For a seemingly endless time, soldermask has been green and only green. But all that has started to change.

If you're wondering why anyone would even bother using a soldermask of a different color, here's one example of a reason for using a variety of colors. It was 1997 in the lobby of the headquarters of Apple Computer. Jack Evans of Marcel Electronics and one of Apple's commodity managers were comparing soldermask samples with the colored banners hanging from the rafters. The challenge was to produce printed circuit boards that would match the colors of the new Apple iMac whose new look put a dent in the design world from that day forward.

Since then we have seen a trend towards clear or colorful electronics, in everything from toasters to blenders and from phones to computers. With OEMs trending toward clear appliances and electronics, boards are taking on much more of a personality. Any marketing professional will tell you if you're going to see the guts of something, it better look interesting and it had better be cool.
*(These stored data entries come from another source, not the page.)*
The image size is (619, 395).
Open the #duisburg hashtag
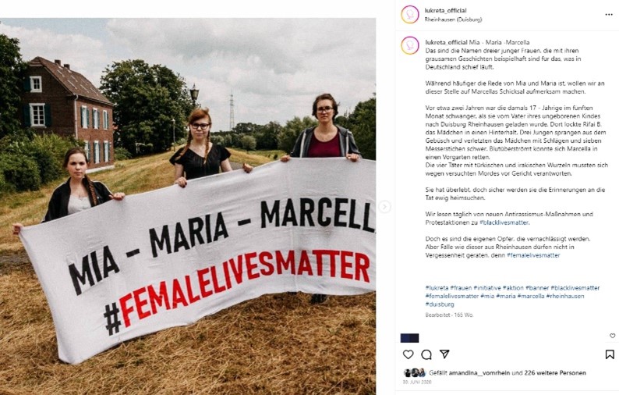tap(440, 304)
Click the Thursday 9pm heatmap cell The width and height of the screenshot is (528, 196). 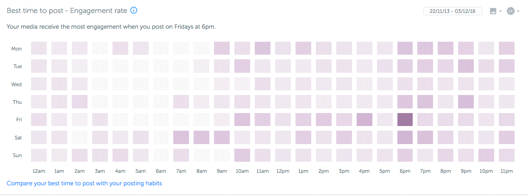(x=466, y=102)
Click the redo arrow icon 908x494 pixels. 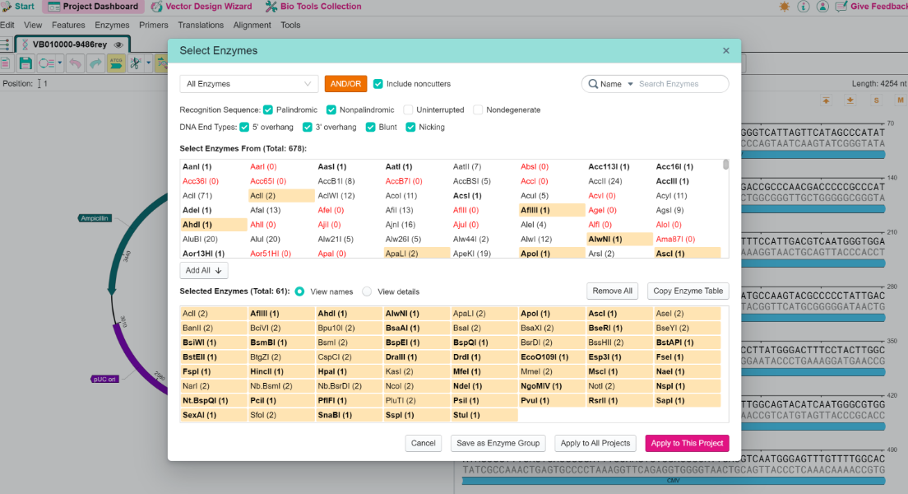pyautogui.click(x=95, y=63)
Green has been the color of choice for soldermask for as long as most of us can remember. There are a variety of theories as to why green was chosen (See "Color your world.").

Today there are a variety of commercially available colors from which to choose. Alternative colors certainly aren't new. But the past several years have seen a growing use of colors other than green, primarily driven by assemblers and OEMs.
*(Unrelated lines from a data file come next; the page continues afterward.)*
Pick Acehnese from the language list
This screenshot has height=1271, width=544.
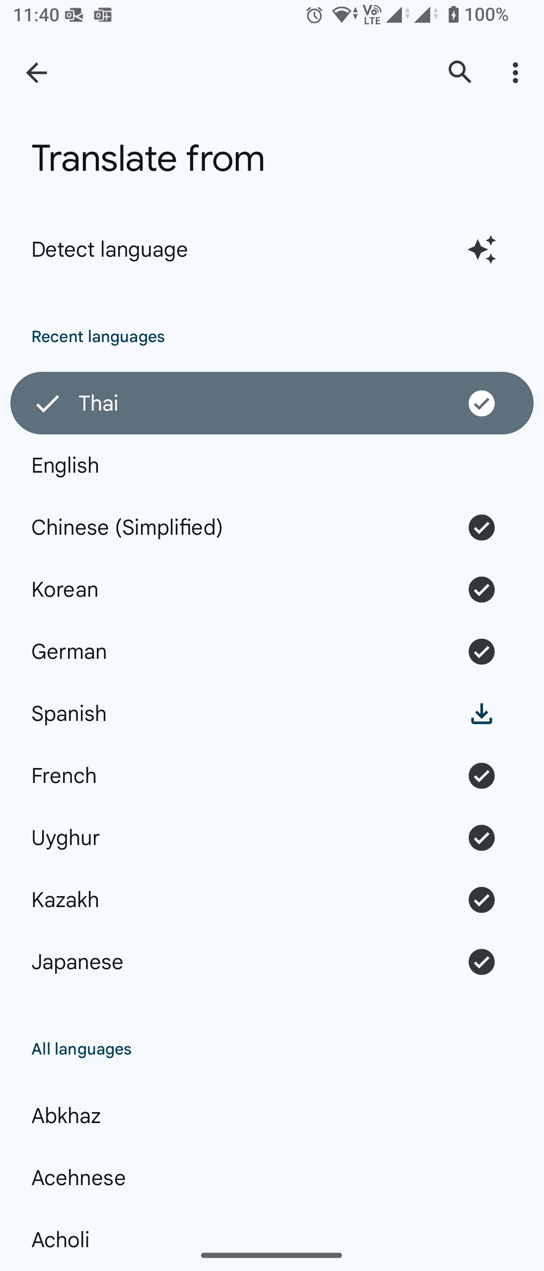[78, 1178]
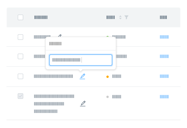Click the checked checkbox in the fourth row
The height and width of the screenshot is (128, 187).
(x=20, y=96)
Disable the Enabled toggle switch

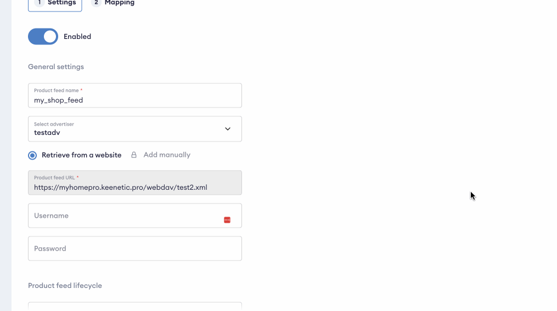43,37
This article will explore the reasons for choosing alternative colors, provide guidance on choosing the appropriate color for a given application and suggest some ways to minimize the impact of running this specialty product in your shop.

Design and appearance are a few of the reasons why circuit boards of different colors are demanded by end-users today. The more common and very practical reason many companies are using different colors is to provide a highly visible indicator of revision changes, or prototype runs.

There are also cases where the light reflectance, absorbance or transmission properties have an impact on assembly equipment or the end use of the board itself. Clear soldermask is sometimes used in cases where the fiducials used for the optical alignment of components must be covered with soldermask. The contrast between the soldermask and the laminate can also play a role in the ability to read laser-ablated bar codes. Applications in which the board is integral to some type of display can also generate a requirement for a color other than green in order to produce the desired contrast or brightness.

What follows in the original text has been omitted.